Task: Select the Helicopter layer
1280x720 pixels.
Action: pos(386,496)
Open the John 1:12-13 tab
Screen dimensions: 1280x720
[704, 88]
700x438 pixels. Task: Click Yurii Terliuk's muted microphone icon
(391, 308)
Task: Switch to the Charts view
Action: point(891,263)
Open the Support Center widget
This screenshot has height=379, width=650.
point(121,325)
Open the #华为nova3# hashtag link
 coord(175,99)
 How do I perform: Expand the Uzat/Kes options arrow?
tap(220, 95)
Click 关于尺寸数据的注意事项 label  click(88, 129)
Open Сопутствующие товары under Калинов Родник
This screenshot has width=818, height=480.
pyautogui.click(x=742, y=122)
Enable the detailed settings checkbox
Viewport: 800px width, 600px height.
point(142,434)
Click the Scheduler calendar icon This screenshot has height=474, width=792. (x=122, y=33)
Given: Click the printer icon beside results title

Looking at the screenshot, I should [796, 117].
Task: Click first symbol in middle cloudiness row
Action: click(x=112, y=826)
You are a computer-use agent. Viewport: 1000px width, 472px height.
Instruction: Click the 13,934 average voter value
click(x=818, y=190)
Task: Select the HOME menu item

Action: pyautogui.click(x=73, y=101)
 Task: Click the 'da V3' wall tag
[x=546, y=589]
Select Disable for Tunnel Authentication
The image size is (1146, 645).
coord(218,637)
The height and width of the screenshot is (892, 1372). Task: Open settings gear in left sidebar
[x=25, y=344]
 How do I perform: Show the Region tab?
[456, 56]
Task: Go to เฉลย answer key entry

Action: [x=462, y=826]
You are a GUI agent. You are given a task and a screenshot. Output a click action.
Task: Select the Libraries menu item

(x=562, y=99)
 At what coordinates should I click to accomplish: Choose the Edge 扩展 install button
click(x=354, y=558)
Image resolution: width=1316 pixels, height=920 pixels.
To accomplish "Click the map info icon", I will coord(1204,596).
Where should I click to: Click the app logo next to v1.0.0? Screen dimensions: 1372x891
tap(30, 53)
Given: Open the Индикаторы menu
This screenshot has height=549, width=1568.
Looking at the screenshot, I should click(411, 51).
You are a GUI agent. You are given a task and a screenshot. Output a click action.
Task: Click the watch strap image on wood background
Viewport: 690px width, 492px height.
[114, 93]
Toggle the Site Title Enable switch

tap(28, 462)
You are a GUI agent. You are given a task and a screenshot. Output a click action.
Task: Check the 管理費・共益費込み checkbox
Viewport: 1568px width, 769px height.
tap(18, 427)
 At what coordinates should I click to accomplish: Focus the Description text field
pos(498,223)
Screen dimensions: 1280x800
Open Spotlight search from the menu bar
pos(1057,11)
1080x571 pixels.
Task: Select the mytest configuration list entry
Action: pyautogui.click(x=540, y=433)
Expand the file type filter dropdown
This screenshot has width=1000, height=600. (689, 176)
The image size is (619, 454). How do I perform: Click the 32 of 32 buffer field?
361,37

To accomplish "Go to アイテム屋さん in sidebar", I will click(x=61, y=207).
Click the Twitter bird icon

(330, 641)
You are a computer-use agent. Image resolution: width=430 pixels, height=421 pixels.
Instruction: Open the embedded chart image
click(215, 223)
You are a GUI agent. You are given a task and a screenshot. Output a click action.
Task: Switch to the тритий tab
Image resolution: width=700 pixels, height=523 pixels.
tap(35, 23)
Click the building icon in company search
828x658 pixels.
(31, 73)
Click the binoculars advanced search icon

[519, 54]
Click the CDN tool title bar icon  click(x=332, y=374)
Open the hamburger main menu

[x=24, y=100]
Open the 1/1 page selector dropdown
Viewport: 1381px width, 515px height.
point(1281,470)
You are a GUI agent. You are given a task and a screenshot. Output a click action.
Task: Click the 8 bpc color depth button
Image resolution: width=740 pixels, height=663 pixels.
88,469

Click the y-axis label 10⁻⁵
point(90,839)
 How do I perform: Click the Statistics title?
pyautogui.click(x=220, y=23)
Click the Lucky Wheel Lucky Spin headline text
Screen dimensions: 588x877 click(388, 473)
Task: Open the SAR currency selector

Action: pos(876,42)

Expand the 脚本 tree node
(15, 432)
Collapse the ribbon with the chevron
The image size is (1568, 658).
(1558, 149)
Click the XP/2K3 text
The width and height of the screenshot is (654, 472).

-------

#### Work order:
Copy out every line in the listing where the word "will" appears.

#### Written solution:
To accomplish "Click the map info icon", I will coord(1204,596).
To accomplish "Go to アイテム屋さん in sidebar", I will click(x=61, y=207).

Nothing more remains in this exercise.